There is a growing body of research documenting reporting bias in drug trials based on comparisons of FDA documents to published literature (Table 1) [1], [12], [13], [14], [15], [16], [17], [18]. In these studies, 69–83% [1], [17] of trials in FDA documents were found in the published literature. A review of patient-level data found that 60% of patient data from trials of oseltamivir had not yet been published 12 years after its approval [18]. The FDA documents have raised safety concerns not found in published studies [12], [18], [19] and demonstrated greater incidence of adverse effects [13], [16]. For benefits, the direction of reporting bias varies by outcome and drug [1], [15], [16], [17]. However, few of these studies examined the documents as part of a broad SR process.

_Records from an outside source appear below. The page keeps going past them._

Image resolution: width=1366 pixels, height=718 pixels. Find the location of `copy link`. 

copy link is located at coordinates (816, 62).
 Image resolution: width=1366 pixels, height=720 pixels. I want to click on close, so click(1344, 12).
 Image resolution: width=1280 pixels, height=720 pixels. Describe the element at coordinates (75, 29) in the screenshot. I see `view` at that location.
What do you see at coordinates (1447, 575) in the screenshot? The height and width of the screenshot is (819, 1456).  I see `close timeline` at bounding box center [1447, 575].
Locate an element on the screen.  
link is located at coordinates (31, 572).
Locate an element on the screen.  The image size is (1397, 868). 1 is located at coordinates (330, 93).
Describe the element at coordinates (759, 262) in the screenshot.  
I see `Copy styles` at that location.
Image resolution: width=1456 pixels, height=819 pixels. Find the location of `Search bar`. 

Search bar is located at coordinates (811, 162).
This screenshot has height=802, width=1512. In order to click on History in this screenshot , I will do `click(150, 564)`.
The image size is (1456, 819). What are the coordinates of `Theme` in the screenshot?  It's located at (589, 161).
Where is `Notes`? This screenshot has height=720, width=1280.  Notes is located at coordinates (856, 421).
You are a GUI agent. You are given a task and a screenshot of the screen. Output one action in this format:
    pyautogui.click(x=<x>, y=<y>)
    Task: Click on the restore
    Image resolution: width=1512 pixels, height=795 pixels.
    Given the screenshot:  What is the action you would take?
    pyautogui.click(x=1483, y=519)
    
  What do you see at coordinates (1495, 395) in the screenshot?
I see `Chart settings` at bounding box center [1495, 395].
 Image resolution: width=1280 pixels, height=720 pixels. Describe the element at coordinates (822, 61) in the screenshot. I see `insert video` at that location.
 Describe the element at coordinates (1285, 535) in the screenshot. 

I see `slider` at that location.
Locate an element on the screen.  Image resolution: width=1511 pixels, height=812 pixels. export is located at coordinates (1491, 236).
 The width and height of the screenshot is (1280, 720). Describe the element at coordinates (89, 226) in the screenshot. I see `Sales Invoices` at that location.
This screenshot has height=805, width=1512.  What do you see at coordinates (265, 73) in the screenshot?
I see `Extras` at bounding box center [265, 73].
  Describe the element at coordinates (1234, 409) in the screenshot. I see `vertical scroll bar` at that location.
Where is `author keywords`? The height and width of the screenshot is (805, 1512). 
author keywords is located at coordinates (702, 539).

Although the documents have the potential to help resolve at least some reporting biases, reviewers are resistant to using them on a regular basis without knowing the likelihood that the time and effort involved will result in useful information. Searching FDA documents is standard for the Drug Effectiveness Review Project (DERP) and the Agency for Healthcare Research and Quality Effective Health care Program, but so far very little has been published about these experiences. The DERP has more than 8 years of experience in using these documents in producing comparative effectiveness reviews of drug therapies. The DERP is a collaboration of primarily state Medicaid agencies that pool funds to commission comparative SRs of drug therapy topics from two evidence-based practice centers. The participants use the reports in various ways to support their Medicaid-preferred drug lists, primarily serving as the evidence base for decisions about which drugs are preferred.
The purpose of this work is to help answer the question, “When conducting a review that includes drug therapies, should FDA documents be searched and reviewed for unpublished evidence?” Specifically, we wanted to identify the frequency of inclusion of information found in FDA documents as a proxy measure of effort and to determine the impact of the information found on conclusions.